Appellant's informal brief presents the following question:

Did the Circuit Court err when the court denied Appellant's Petition for Writ of Actual Innocence without a hearing subsequent to the amended order of the Honorable Judge Cotton granting Appellant a hearing, when Appellant met the pleading requirements of § 8-301/4-332 for a hearing to be held and relief granted based on the newly discovered evidence?

Did the circuit court err in denying Appellant's petition for writ of actual innocence without a hearing when Appellant met the pleading requirements of the applicable statute and rule?

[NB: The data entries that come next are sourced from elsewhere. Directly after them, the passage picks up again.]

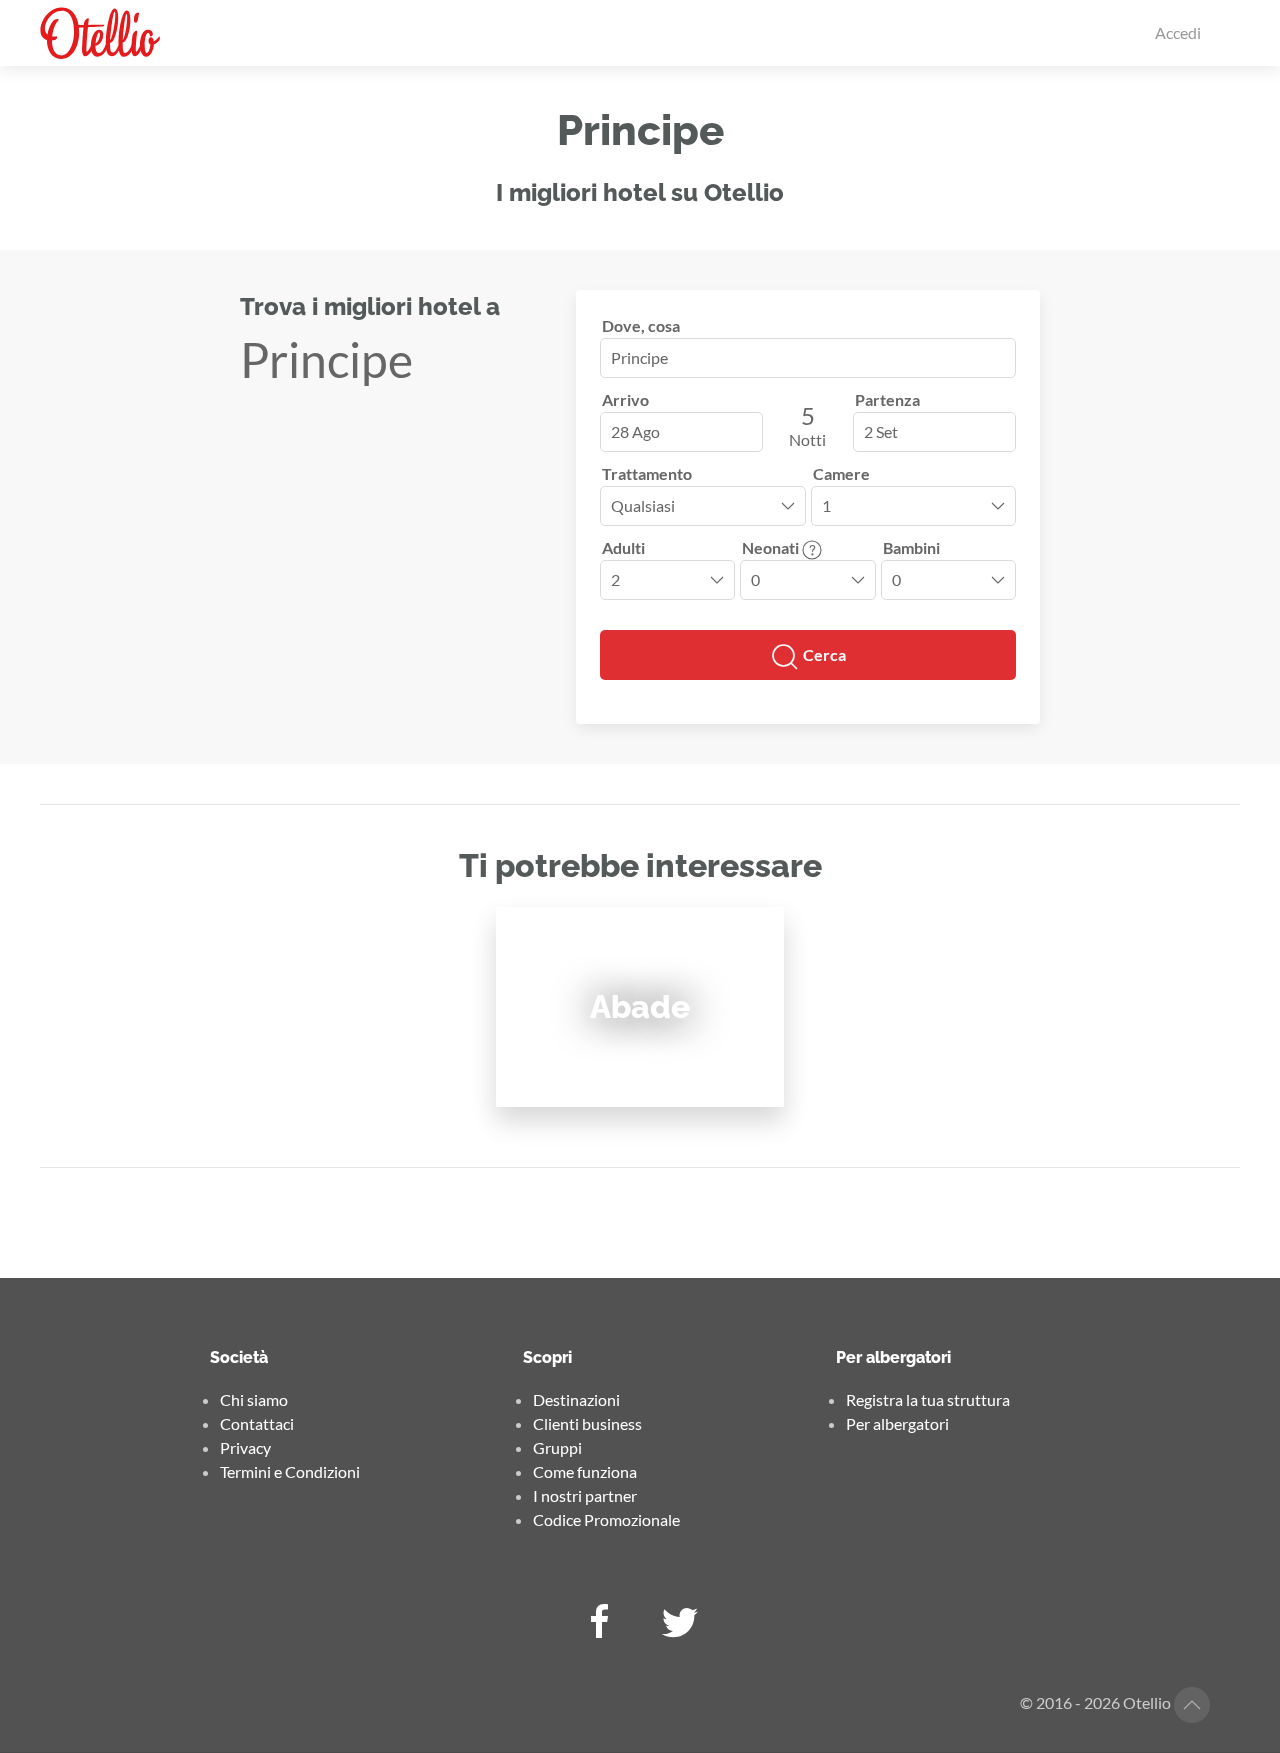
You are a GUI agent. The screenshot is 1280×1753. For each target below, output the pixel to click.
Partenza (887, 399)
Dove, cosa (641, 325)
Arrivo (625, 399)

Because the circuit court did not err in denying the petition without a hearing, we affirm.

BACKGROUND

We quote our unreported opinion in Appellant's direct appeal for background concerning the crimes:

The victim, Dr. Thomas Arthur Gay, was shot in the driveway of his home in Mitchellville. The State presented evidence that [Appellant] and another man, Chris Kargbo, approached Dr. Gay as he got out of his car at about 10:30 P.M. on July 22, 2003. One of the two men shot Dr. Gay in the face. They took his wallet, then left him lying in the driveway. Dr. Gay died from the injury three days later.
After the shooting, [Appellant] and Kargbo went to the nearby home of a friend, Usman Taiwo, and asked to use his computer. [Appellant] and Kargbo had Dr. Gay's wallet with them. Over the next several hours, [Appellant], Kargbo, and Taiwo purchased numerous items from internet sites using one of Dr. Gay's credit cards. They designated a fictitious person as the purchaser and listed the address next door to Taiwo's home as the delivery address.
Police were able to trace the internet purchases to Taiwo's home. They obtained a search warrant and went to Taiwo's home at a time when Taiwo was not there. [Appellant] and Kargbo alerted Taiwo by cell phone that the police were at his home and warned him not to go there. Taiwo did so anyway and ultimately cooperated with the police. Thereafter, the police were unable at first to locate [Appellant] and Kargbo. The men were eventually found in Louisiana and were arrested and charged in the case.
Royal v. State, supra, slip op. at 1-2.

At trial, Appellant did not testify, but his trial counsel acknowledged that he had been in possession of Dr. Gay's credit card and had used it to make unauthorized purchases on the internet. Moreover, it was uncontroverted that Appellant had done so during a three-hour time period, beginning approximately forty-five minutes after the shooting.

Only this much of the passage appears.